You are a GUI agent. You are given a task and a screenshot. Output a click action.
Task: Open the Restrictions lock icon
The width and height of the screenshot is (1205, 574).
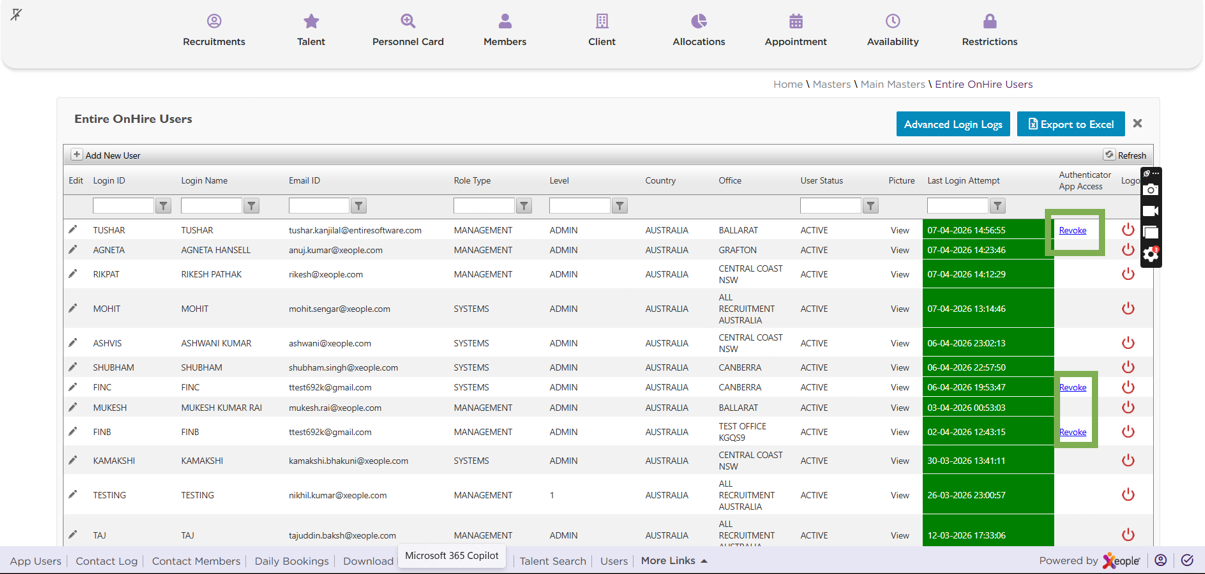pos(989,21)
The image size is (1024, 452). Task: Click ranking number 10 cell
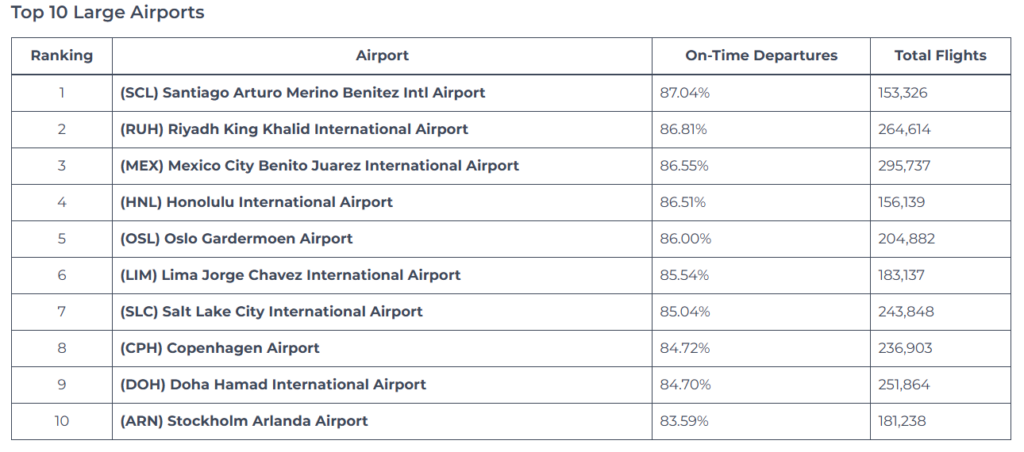pos(62,421)
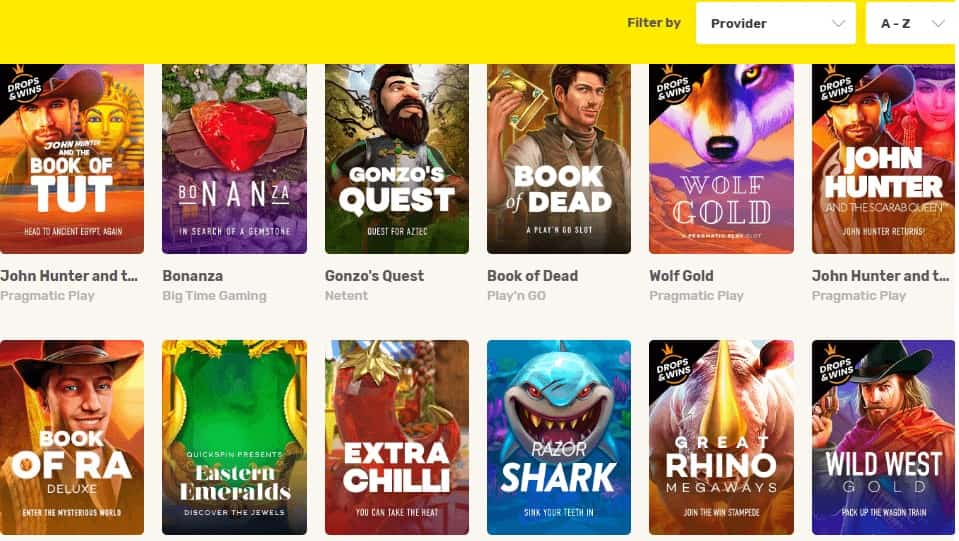Open the Provider filter dropdown
The image size is (959, 541).
coord(775,23)
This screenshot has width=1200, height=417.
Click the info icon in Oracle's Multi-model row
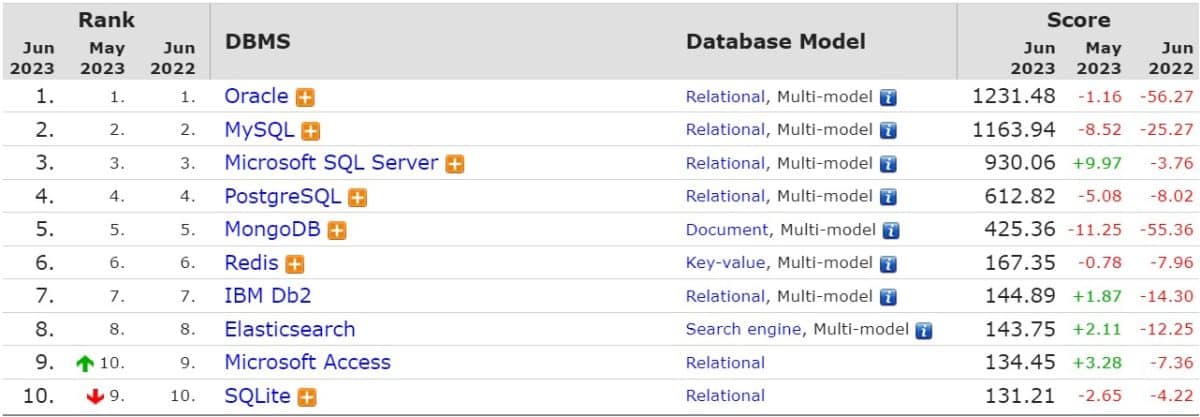[888, 98]
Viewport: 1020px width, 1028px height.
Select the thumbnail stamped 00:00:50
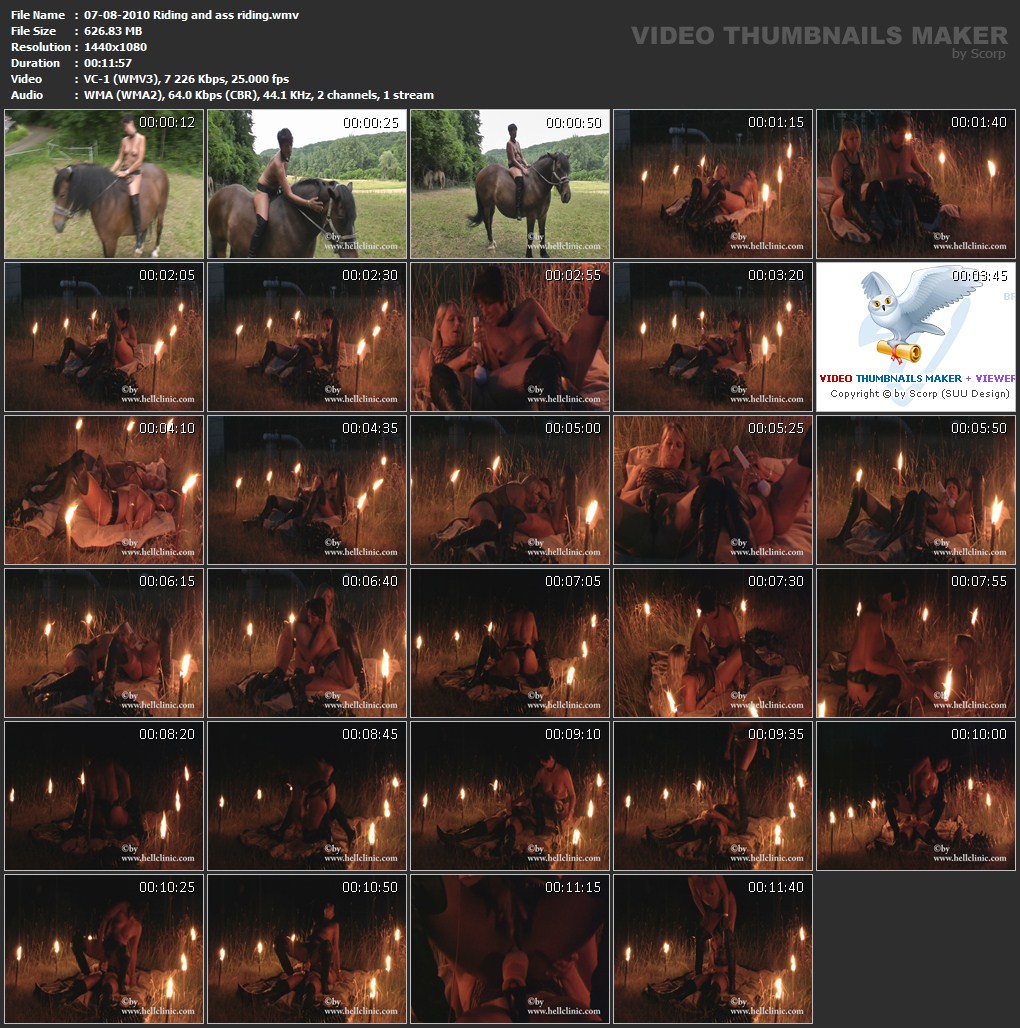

## The problem:
Please return each line of the records above that contains the string "size".

## Correct result:
The image size is (1024, 452). Task: Click ranking number 10 cell
The image size is (959, 541).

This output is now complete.